Billet d’humeur : je ne suis pas un numéro

Ma journée commençait bien. Après avoir infusé un thé et mis par écrit les sujets généalogiques que je devais traiter, j’ouvris mon Tweetdeck et commença à lire les tweets généalogiques. C’est là que tout s’est arrêté.

 

Source : http://yfrog.com/odfppj
Avant toute chose, ceci n’est pas une critique de mes Tweeps (copains Twitter) ci-dessus.

 

Je suis fatiguée de lire depuis un moment cette surenchère d’enquêtes sociologiques sur le profil du généalogiste. Cela passe de l’article assimilant la généalogie aux portes du racisme, à celle soulignant la quête sans fin de racines dans un monde qui en est dépourvu.

J’ai commencé la généalogie à 24 ans, j’en ai maintenant 41. Fille d’un père ouvrier et d’une mère au foyer, je fus cadre dans l’industrie et suis maintenant mère au foyer, par choix. Je travaille sur ma généalogie et celle de mon mari, non pas pour m’encrer les pieds dans cette terre de France, mais parce que cela m’amuse.

Dans quelle catégorie me classez-vous, mesdames et messieurs les sociologues ?

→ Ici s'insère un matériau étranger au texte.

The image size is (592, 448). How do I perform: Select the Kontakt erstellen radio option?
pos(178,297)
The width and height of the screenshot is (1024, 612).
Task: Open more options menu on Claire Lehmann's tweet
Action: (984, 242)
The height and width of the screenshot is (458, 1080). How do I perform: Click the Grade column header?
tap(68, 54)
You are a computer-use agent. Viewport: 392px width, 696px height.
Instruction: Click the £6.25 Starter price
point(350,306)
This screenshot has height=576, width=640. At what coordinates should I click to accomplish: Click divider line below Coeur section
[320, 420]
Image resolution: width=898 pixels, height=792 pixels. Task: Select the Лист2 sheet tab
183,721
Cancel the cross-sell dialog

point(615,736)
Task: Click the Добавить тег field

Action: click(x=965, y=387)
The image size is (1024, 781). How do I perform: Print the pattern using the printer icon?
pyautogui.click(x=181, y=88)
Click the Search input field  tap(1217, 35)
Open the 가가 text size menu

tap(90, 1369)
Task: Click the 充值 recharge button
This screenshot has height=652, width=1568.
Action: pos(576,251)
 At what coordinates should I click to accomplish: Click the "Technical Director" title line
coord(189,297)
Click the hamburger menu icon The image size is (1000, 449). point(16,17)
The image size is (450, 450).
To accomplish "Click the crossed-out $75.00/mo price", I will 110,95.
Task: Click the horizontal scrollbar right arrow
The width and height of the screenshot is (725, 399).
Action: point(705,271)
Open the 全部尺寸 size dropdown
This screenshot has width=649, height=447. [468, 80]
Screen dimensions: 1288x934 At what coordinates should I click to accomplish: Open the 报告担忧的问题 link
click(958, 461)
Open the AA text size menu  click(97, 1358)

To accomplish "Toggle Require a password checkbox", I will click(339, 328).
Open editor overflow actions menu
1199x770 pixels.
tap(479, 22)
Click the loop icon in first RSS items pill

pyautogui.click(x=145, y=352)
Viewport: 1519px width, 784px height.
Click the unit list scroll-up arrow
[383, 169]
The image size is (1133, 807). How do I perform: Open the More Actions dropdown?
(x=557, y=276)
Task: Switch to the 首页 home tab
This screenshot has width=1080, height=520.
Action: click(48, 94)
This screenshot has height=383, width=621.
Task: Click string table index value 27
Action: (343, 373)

Depuis quand pratiquer un loisir doit systématiquement rentrer dans des cases ? De plus en plus de gens parient aux courses hippiques. Sommes-nous pour autant abreuvés d’études sur leurs comportements ? Leurs motivations ?

 

La généalogie m’a appris que je viens d’horizons différents, de classes socio-professionnelles différentes, de régions différentes, d’ancêtres qui ont enfanté à des âges différents et qui ont chacun vécu leur vie différemment.

Cet enseignement ne se classe pas dans des catégories, des sondages. Cet enseignement se vie, s’apprécie.

Messieurs et dames les sociologues n’attrapez pas trop vite la perche tendue par certains marketeurs.

 

A force de tout vouloir analyser, le fond se perd.

A chacun sa raison. A chacun son plaisir.